In my own attempts at following the Ocanartesian page's instructions I found that their snare placement wasn't the best. I went on to www.meinlpercussion.com, and to www.mountainrythym.com, and found that they all build their cajon's with the snare wires running down the inside of the striking surface. If you place the wires in such a way that they form a narrow "V" from top to bottom, then you should get a decent sound.


Peter writes:

A few thoughts

  • A- making it "aircraft hand luggage size" (max 55 x 45 x 25 cm) for portability & multiple use
  • B - putting a door in (great minds think alike... and fools seldom differ...!) partly to use the interior for carrying thing (luggage idea again..) [Casey's note: I toured with my cajon,; i built a little reinforced cardboard form to protect the snares and then packed things inside the cajon. It was indeed handy. I had a homemade carrying case as well, with a shoulder strap, which was also very handy.]
  • C- put the door in the base - so sitting on it helps to force/keep the door closed & rigid
  • D - put the "reflex vent" in the base so that - in combination with the height of the feet - the bass is reinforced by the floor plane (and "rocking" back on the cajon varies that linkage?)


Julian writes:

  • 1. Besides the front and rear frames, you might consider adding corner blocks to further stiffen the box.
  • 2. Using solid hardwood for the tapa would definitely have an effect on the tone, as different woods each have their own tonal qualities, as in guitar construction. However, I think a thin board of this size would be prone to warping from changes in humidity etc, and could also very easily split along the grain from an accidental impact or from striking too hard. Again, this is not so much of an issue with guitars as they have braces glued on the inside. Bracing the tapa would likely dampen the sound.
  • 3. Perhaps steel guitar strings would work better as snares than nylon as they're more springy. There's something else which might work but I don't know whether you can find it in your town. Over here, it's sold as a cheap curtain hanger. It consists of a close-coiled steel spring covered with flexible plastic, comes in a roll and you cut it to length, screw eyelets in the ends and hang them on hooks or nails in the window frame. Anyway, you take a length of that, strip off the cover, clamp one end in a vise, grab the other with a pair of pliers and pull it as straight as you can. you end up with a kinked, springy piece of wire that's a beefier version of the ones used for drum snares. I've only just read your page, about 15 minutes ago, but I've started thinking of ways to adjust the snare tension without having to open the back. Maybe some kind of screw and lever arrangement adjusted through small holes in the top? This eliminates the need for hinges and the back can then be screwed shut for a tight seal, and adjustment can be easily done while in the playing position.
  • [Casey's note: i included a door to adjust snare tension, but also to remove and reinstall snare systems, adjust them in a more substantial sense, and so forth... I found it crucial to have this access, but then, i didn't know what i was doing. :-) Now that i am more confident, maybe i'd be willing to leave the door out of the design, espcially since it takes so much time to make compared to the rest of the instrument... but it was so handy, i doubt it...]

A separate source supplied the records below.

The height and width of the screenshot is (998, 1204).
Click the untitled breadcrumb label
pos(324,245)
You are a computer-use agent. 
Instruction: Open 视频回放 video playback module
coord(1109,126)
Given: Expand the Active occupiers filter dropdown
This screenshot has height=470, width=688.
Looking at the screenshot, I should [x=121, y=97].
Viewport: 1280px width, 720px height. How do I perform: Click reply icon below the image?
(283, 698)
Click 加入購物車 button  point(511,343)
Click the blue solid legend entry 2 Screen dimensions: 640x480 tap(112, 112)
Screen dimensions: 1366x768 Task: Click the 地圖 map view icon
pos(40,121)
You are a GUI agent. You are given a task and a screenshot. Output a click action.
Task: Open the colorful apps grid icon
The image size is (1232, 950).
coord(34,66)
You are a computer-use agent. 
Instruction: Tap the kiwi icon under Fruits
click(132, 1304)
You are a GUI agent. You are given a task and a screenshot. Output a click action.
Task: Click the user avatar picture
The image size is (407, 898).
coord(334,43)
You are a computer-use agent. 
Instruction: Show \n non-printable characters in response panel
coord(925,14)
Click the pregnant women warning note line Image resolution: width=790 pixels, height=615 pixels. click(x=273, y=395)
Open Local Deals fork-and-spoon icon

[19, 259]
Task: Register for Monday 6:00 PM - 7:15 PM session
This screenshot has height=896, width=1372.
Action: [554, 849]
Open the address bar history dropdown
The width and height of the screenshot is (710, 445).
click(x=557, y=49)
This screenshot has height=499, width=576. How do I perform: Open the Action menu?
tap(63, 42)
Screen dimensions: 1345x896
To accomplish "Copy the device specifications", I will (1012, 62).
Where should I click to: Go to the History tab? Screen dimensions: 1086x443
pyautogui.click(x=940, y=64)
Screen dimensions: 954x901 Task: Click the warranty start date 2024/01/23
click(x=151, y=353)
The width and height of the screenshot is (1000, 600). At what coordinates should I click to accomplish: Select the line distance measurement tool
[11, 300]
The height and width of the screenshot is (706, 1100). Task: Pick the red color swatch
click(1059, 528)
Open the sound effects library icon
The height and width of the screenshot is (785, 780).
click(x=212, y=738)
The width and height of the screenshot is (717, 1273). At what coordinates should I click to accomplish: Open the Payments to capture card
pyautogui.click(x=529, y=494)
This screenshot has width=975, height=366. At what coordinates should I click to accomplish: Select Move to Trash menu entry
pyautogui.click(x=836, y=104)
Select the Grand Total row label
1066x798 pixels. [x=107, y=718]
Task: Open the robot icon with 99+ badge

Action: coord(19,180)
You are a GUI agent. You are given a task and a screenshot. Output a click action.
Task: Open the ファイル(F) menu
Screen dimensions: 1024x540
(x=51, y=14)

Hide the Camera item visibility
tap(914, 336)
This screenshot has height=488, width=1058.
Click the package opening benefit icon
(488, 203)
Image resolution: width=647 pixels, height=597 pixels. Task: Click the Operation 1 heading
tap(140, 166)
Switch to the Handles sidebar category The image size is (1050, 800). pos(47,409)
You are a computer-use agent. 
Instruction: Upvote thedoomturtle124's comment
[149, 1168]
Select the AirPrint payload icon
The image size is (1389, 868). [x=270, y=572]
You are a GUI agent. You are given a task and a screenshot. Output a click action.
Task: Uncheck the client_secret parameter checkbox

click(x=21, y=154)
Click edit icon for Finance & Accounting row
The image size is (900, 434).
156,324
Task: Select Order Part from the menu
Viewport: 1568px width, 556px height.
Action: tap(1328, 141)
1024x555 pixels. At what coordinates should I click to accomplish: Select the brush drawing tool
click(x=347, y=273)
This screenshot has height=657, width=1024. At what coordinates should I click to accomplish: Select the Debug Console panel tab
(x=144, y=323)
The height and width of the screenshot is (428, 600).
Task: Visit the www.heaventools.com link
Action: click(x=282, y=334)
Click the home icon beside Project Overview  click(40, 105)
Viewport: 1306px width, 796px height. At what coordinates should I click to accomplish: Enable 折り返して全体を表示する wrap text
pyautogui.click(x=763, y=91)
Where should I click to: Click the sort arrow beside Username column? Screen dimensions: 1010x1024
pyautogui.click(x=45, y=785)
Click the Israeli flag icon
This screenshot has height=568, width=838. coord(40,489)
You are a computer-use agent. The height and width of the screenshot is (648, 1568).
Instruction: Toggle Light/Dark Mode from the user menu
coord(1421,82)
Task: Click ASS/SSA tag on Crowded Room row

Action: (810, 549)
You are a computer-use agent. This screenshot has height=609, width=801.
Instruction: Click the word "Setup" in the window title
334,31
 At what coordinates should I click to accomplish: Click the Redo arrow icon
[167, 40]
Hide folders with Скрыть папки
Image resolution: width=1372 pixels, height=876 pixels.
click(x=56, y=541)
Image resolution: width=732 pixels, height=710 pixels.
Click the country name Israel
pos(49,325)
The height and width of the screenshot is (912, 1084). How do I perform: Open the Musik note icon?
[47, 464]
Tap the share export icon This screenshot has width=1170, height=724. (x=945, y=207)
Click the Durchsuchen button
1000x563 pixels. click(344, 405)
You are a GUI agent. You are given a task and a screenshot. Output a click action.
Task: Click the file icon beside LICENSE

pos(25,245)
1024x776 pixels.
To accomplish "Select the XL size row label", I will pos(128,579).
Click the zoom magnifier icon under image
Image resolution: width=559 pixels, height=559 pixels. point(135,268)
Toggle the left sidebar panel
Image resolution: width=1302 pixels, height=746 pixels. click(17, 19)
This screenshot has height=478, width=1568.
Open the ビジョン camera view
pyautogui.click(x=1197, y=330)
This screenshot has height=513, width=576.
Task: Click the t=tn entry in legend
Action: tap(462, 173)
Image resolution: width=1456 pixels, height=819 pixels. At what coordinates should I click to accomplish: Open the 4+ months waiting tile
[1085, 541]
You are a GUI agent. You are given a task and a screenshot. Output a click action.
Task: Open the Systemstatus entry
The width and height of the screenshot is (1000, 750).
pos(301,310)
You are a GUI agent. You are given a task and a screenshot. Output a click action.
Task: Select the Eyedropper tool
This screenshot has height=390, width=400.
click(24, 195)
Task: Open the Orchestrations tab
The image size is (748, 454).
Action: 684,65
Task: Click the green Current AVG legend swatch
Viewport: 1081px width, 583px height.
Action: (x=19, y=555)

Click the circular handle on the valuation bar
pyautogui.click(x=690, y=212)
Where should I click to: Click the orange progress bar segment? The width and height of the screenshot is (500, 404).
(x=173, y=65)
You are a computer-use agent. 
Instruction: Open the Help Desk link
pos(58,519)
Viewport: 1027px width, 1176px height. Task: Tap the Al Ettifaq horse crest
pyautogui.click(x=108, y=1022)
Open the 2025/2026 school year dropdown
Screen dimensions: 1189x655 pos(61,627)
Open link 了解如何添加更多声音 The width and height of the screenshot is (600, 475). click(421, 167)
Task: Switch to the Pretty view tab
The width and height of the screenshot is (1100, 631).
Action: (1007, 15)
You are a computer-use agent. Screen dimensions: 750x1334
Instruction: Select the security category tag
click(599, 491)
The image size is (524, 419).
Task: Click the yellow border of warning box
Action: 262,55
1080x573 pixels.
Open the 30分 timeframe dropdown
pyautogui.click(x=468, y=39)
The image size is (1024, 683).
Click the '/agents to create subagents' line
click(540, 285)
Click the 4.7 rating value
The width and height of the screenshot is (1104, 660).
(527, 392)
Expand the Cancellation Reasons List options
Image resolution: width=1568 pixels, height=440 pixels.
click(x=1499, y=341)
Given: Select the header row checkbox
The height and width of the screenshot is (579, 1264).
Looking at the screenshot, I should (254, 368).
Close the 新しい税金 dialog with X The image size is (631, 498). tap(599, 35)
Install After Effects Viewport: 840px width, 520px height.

  • 4. The size and possibly the location of the soundhole / bass port (back vs. side) is somewhat crucial, but the shape is not. I remember reading about this in an instruction leaflet from the JBL speaker company dealing with speaker cabinet construction.

    Basically, the size (area) of the bass port is determined by the volume of the cabinet, a ratio of so many square inches per cubic foot. The port can be round, square, rectangular, any shape you want as long as the area is correct. I don't have it with me now, I'll see if I can find it or look for the info online.

    Also, maybe having the port in front would give better response and simplify miking. Maybe an extra "folded horn" extension to the bottom of the box?
  • 5. A lacquer or other hard finish on the inside will reflect more of the high frequencies, giving a brighter sound.